Quote verbatim the lines from the line with "1121x631 pixels." to the line with "tap(427, 430)", including both of those lines, and leave the pictures out of your answer.

» Data lines:
---+---

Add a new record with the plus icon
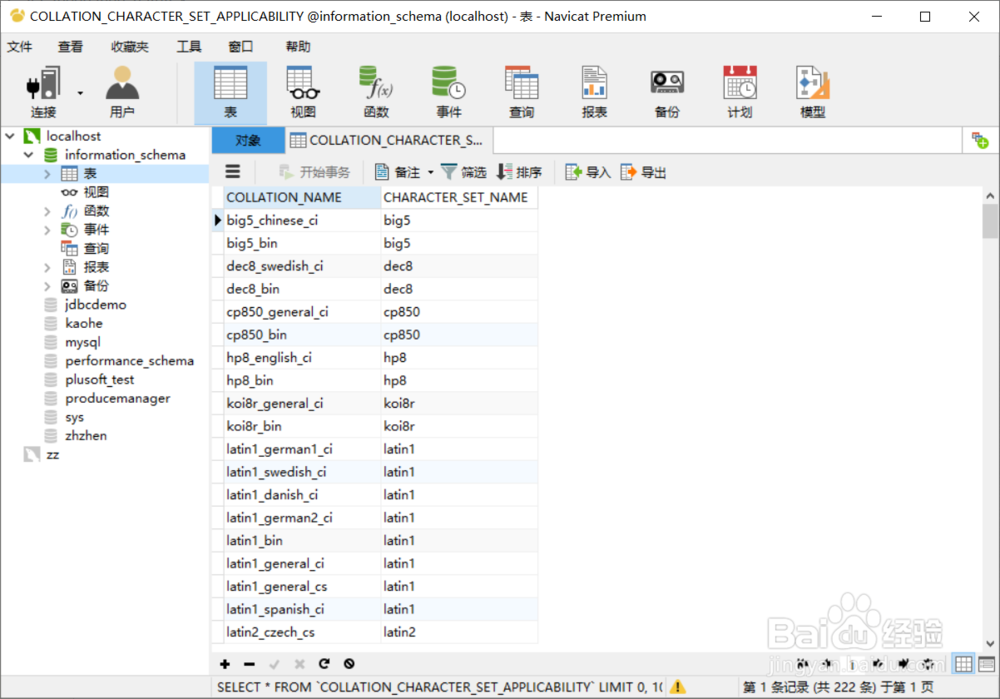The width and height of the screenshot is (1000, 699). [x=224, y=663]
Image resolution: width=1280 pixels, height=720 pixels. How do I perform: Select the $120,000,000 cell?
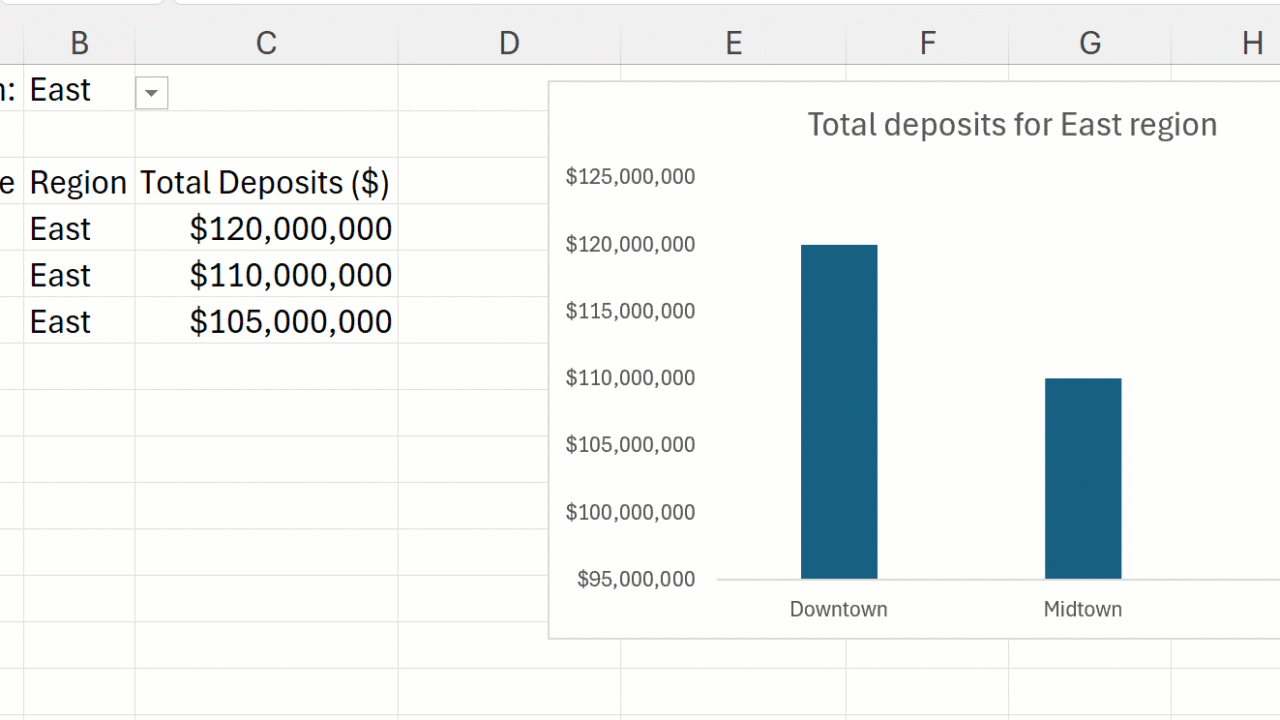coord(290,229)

---+---

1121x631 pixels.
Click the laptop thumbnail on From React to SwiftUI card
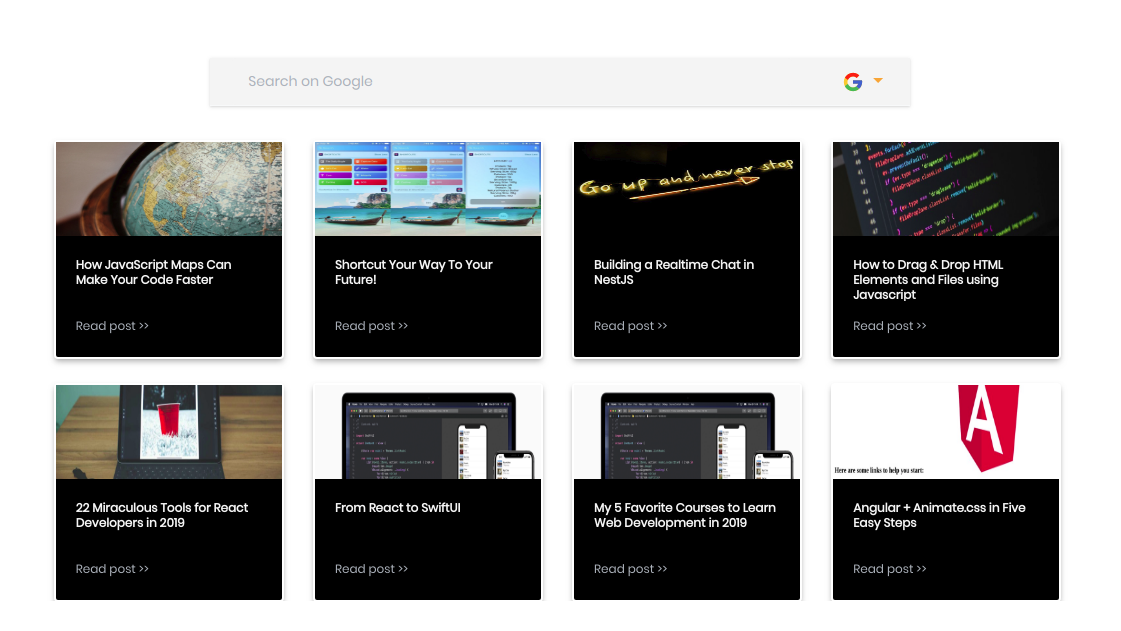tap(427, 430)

---+---

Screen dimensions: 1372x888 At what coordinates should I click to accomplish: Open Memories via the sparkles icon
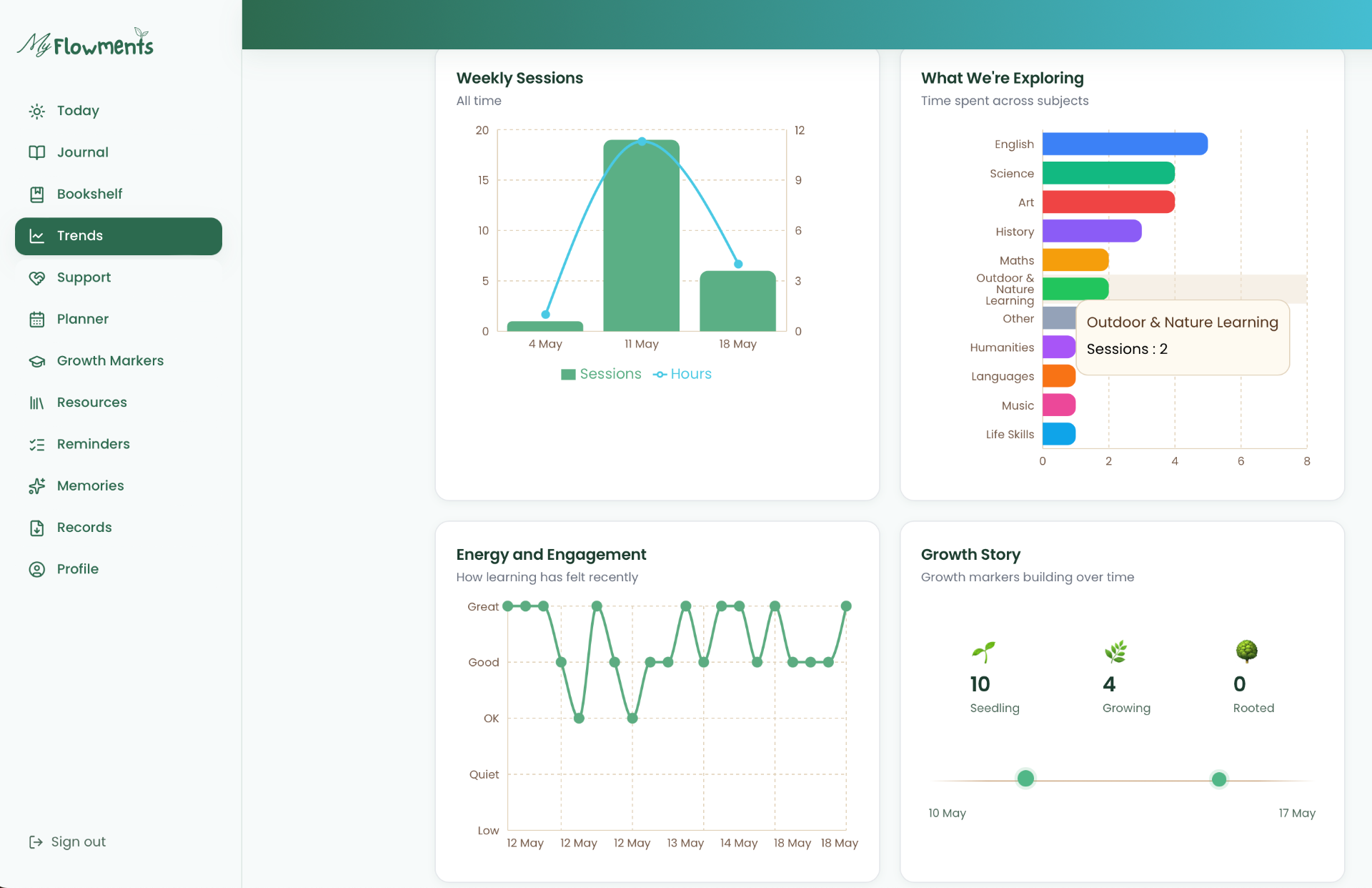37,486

---+---

» Written response:
1121x631 pixels.
Click the laptop thumbnail on From React to SwiftUI card
tap(427, 430)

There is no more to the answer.